# Stochastic Games and Learning

Latest version View entry history

**DOI:**https://doi.org/10.1007/978-1-4471-5102-9_33-2

## Abstract

A stochastic game was introduced by Lloyd Shapley in the early 1950s. It is a dynamic game with *probabilistic transitions* played by one or more players. The game is played in a sequence of stages. At the beginning of each stage, the game is in a certain *state*. The players select actions, and each player receives a *payoff* that depends on the current state and the chosen actions. The game then moves to a new random state whose distribution depends on the previous state and the actions chosen by the players. The procedure is repeated at the new state, and the play continues for a finite or infinite number of stages. The total payoff to a player is often taken to be the discounted sum of the stage payoffs or the limit inferior of the averages of the stage payoffs.

A learning problem arises when the agent does not know the reward function or the state transition probabilities. If an agent directly learns about its optimal policy without knowing either the reward function or the state transition function, such an approach is called *model-free reinforcement learning*. *Q*-learning is an example of such a model.

*Q*-learning has been extended to a noncooperative multi-agent context, using the framework of general-sum stochastic games. A learning agent maintains *Q*-functions over joint actions and performs updates based on assuming Nash equilibrium behavior over the current *Q*-values. The challenge is convergence of the learning protocol.

## Keywords

Markov decision process Repeated game Equilibrium Dynamic programming Reinforcement learning Asynchronous dynamic programming*Q*-learning

## Synonyms

## Introduction

### A Stochastic Game

### Definition 1 (Stochastic games).

A stochastic game is a dynamic game with probabilistic transitions played by one or more players. The game is played in a sequence of stages. At the beginning of each stage, the game is in a certain state. The players select *actions*, and each player receives *a payoff* that depends on the current state and the chosen actions. The game then moves to a new random state whose distribution depends on the previous state and the actions chosen by the players. The process is repeated at the new state, and the play continues for a finite or infinite number of stages.
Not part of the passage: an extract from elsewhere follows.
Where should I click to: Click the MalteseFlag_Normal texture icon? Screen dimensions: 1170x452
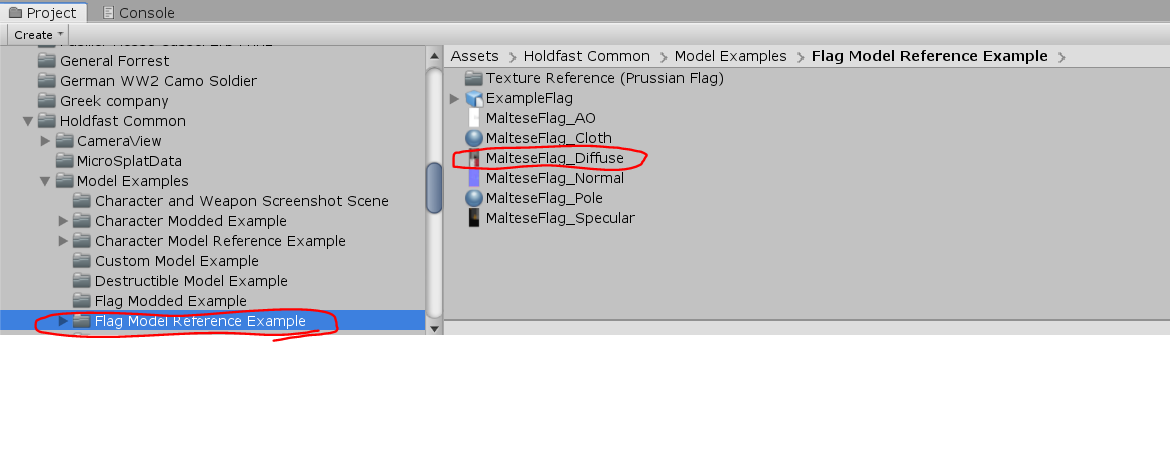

*The total payoff* to a player can be defined in various ways. It depends on the payoffs at each stage and strategies chosen by players. The aim of the players is to control their total payoffs in the game by appropriate actions.

The notion of a stochastic game was introduced by Lloyd Shapley (1953) in the early 1950s. Stochastic games generalize both Markov decision processes (see also MDP) and repeated games. A repeated game is equivalent to a stochastic game with a single state. The stochastic game is played in discrete time with past history as common knowledge for all the players. An *individual strategy* for a player is a map which associates with each given history a probability distribution on the set of actions available to the players. The players’ actions at stage *n* determines the players’ payoffs at this stage and the state \(s \in\mathfrak{S}\) at stage *n* + 1.

### Learning

Learning is acquiring new, or modifying and reinforcing existing, knowledge, behaviors, skills, values, or preferences, and may involve synthesizing different types of information. The ability to learn is possessed by humans, animals, and some machines which will be later called *agents*. In the context of this entry, learning refers to a particular class of stochastic game theoretical models.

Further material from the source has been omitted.